* _Aim of the task_:
Please rewrite everything from "Collaboration and Conversation: Can" down to "hate classroom observations." in the teacher evaluation piece, putting "assistant principal" wherever "supervisor" appears.
--- Passage to read ---
Collaboration and Conversation: Can the Union and the Department Use the 33 “Persistently Lowest Achieving Schools” Teacher Evaluation Plan As a Laboratory?

Charlotte Danielson (noun): the author of Enhancing
Professional Practice: A Framework for Teaching
, the primary guide for evaluating teaching practice

to Danielson (verb): constant supervisor classroom intrusions
with endless prattle leading to critical file letters.
Teachers hate classroom observations.
A couple of times a year a supervisor observes your classroom, you endure a post-observation conference, a one-way conversation
followed by a one or two page observation report. You glance at the last line,  if it says, “this was a satisfactory lesson,” you breathe a sigh of relief, and, maybe, read the remainder of the letter.
The UFT has a dilemma, teachers fear peer review and dislike
supervisory observations.
The UFT Charter Schools have discouraged supervisory observations, and have mediocre state test scores.
To snarl. “I know what I’m doing,” does not mean the kids know
what you’re doing. An essential element of effective teaching is lifelong
learning. Whether in year one, or five, or ten, or twenty,  distinguished” teachers continue to explore, investigate and learn.
In May. 2010 the state teacher unions, the state education
department, the legislature and the governor agreed upon a sweeping
teacher-principal evaluation law and a year later the state education department issued highly controversial regulations.(see plan here)
For months the UFT and the City have been negotiating an
evaluation plan for the 33 “persistently lowest achieving” (PLA) schools that were in danger of closing.
--- Supplied information ---
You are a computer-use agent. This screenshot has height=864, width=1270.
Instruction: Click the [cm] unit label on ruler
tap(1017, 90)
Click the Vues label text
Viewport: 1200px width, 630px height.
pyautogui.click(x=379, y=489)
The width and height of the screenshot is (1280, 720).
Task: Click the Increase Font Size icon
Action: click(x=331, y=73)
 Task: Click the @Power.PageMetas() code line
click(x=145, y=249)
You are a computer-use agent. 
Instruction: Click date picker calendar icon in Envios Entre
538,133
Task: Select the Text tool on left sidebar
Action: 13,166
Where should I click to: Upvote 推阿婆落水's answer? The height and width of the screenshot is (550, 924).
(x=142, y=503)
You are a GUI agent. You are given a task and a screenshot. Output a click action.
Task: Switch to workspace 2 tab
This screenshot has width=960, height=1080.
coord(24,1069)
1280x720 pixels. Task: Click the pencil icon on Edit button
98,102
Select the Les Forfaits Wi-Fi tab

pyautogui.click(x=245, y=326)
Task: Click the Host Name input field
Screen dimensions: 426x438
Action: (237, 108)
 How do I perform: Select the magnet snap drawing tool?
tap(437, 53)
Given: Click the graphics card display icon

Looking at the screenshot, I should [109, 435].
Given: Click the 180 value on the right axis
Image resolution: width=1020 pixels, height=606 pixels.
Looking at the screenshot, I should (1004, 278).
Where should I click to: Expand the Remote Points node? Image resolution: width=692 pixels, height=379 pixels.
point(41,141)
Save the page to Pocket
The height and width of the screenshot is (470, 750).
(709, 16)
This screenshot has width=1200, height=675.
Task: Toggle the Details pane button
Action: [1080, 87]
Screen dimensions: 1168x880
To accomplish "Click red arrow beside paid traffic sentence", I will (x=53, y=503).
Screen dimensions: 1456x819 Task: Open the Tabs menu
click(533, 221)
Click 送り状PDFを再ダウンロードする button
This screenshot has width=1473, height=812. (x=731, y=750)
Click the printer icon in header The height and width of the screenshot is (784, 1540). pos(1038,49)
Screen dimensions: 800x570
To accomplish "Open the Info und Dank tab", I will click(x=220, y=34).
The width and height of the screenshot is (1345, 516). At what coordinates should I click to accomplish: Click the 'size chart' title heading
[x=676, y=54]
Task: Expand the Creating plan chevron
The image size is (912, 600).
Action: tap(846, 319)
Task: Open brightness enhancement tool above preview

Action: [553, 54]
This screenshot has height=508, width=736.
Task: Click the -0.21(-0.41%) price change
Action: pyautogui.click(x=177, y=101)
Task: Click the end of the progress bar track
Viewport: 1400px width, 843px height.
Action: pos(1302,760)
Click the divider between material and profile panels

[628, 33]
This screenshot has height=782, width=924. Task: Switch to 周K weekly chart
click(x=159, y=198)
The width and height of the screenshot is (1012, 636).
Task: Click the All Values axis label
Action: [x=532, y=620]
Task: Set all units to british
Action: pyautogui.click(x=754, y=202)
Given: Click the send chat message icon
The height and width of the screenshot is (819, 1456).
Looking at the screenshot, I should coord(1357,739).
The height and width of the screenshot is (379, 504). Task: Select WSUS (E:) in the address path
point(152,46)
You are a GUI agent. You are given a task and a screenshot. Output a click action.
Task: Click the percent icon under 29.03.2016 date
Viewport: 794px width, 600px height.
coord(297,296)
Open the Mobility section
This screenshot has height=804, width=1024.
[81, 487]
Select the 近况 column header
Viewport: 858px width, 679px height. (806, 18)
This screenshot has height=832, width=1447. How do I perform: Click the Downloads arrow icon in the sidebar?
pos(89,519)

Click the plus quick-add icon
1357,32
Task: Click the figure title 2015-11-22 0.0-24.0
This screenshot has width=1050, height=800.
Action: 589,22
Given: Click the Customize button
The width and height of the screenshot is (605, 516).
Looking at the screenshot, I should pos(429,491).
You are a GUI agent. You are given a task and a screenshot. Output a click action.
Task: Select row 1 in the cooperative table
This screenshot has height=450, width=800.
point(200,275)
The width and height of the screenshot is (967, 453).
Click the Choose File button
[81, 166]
---
* _Exercise solution_:
Collaboration and Conversation: Can the Union and the Department Use the 33 “Persistently Lowest Achieving Schools” Teacher Evaluation Plan As a Laboratory?

Charlotte Danielson (noun): the author of Enhancing
Professional Practice: A Framework for Teaching
, the primary guide for evaluating teaching practice

to Danielson (verb): constant assistant principal classroom intrusions
with endless prattle leading to critical file letters.
Teachers hate classroom observations.